As the recent public sector strikes help to turn private sector against public sector, thanks largely to the hideously biased media, I find myself in an odd position. After leaving college I worked in the retail industry for nine years, on and off, fitting a degree course in between. After the company I worked for went under, I found a job as a civil servant. Nothing particularly admirable or heroic – I’m no teacher, nurse or police officer, just a sit down job in an office.
Working in retail can be quite a bit more exhausting than it might appear. Presenting a helpful smiling face to your customers day in, day out, regardless of how you feel, or how much they make you wish you could simply spit in their eye and walk away. Christmas was ridiculous, and could involve working 80 hour weeks with no more than your regular 37.5 hours of salary to show for it. You had no real weekend, working almost every Saturday and many Sundays. Flexi-time? Don’t make me laugh. It was more difficult to be competent at that job than you think.
When I first started my public sector job, I could scarcely believe it. A canteen. A gym. Childcare facilities. (All subsidised, but none even close to free.) Never being expected to work more than your contracted hours – such a thing is actively frowned upon. Every weekend off. Flexible working patterns. More holidays. Slightly higher pay. A pension.
With it still being quite new to me, I can with a certainty understand fully the frustration of people in the private sector, angry that us, who are so privileged in comparison, are protesting changes to our pensions. Asking someone who has worked a manual labour job for minimum wage their whole lives with no pension beyond the state one to feel sorry for a teacher on a decent salary annoyed at losing a part of a generous pension is a bit much.
But. And it is a big but. The argument that you should not fight to protect what rights you have simply because there are many people with fewer rights is not a sensible argument. It is an understandable frustration, but being angry at striking public sector workers for refusing to accept diminishing terms of employment, bringing them more in line with what you’ve lived with all your life is pointless. If a starving homeless man told the manual labour worker that he shouldn’t complain and should live hand to mouth on the streets like him, the argument would not make sense. A better option, surely, would be to improve the starving man’s standard of living.

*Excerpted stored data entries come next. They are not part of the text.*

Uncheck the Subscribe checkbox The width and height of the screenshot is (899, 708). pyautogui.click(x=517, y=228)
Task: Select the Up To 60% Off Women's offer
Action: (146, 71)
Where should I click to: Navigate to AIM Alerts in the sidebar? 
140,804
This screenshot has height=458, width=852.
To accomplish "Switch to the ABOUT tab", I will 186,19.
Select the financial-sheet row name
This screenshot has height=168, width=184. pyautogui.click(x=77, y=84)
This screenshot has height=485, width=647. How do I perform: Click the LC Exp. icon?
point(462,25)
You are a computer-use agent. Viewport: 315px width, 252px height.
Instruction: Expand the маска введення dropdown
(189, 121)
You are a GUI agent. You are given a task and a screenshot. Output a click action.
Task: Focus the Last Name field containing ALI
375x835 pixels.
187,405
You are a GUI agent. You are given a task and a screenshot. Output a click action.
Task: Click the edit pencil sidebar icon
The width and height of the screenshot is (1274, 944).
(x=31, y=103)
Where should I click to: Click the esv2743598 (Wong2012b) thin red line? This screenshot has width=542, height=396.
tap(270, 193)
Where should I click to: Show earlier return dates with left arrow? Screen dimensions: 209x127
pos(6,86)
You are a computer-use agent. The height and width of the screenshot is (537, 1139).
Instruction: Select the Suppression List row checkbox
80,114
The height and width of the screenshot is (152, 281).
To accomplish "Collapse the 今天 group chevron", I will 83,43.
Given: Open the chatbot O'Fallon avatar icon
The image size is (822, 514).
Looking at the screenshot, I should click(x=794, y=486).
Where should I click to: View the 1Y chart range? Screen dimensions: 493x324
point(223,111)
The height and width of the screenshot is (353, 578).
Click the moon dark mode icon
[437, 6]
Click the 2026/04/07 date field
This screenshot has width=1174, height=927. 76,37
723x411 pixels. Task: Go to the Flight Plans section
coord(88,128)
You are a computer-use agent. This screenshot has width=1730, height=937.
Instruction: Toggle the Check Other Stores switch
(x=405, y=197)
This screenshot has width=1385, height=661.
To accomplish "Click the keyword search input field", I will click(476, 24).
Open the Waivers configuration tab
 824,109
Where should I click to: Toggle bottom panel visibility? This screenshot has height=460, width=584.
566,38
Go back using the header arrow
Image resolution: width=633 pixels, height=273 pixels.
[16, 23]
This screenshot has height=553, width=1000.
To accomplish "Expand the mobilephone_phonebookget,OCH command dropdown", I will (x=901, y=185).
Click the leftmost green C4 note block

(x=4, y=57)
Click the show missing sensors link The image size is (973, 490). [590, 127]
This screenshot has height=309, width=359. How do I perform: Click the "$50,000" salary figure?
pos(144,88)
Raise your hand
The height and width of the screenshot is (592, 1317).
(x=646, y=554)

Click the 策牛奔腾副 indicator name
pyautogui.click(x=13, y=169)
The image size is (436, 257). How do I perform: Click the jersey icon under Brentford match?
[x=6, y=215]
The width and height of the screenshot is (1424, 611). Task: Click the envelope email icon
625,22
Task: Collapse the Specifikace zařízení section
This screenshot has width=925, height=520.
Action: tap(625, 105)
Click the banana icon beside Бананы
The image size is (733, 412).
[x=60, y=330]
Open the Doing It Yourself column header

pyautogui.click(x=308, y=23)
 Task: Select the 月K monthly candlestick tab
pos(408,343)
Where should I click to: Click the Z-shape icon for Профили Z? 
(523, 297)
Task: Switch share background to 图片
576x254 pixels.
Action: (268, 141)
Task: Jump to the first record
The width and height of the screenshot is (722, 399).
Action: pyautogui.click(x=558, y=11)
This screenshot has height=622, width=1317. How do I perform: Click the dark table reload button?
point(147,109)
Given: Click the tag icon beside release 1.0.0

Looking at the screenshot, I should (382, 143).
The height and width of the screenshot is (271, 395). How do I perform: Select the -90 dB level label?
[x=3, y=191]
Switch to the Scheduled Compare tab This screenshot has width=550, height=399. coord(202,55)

Obviously, I make no claims of expertise, but surely it should not be impossible to improve working standards within the private sector. The relentless drive for profit above all is damaging. Instead of looking to prop up shareholders and CEOs, the money could be channelled into providing pensions, increasing low wages, easing long working patterns. Not that our current economic climate is geared to that sort of thing, obviously. Putting people before companies, profit and production is at the moment too fundamental a shift to really be feasible. But it could be done. It should be done. If a company cannot be profitable without providing decent working conditions it is not a sustainable business venture. So, while the anger toward the apparently privileged public sector is understandable, it is sorely misplaced and better directed at the small minority of very, very rich people getting richer off the back of others who are willing to put up with crappy working conditions for the security of a small regular wage.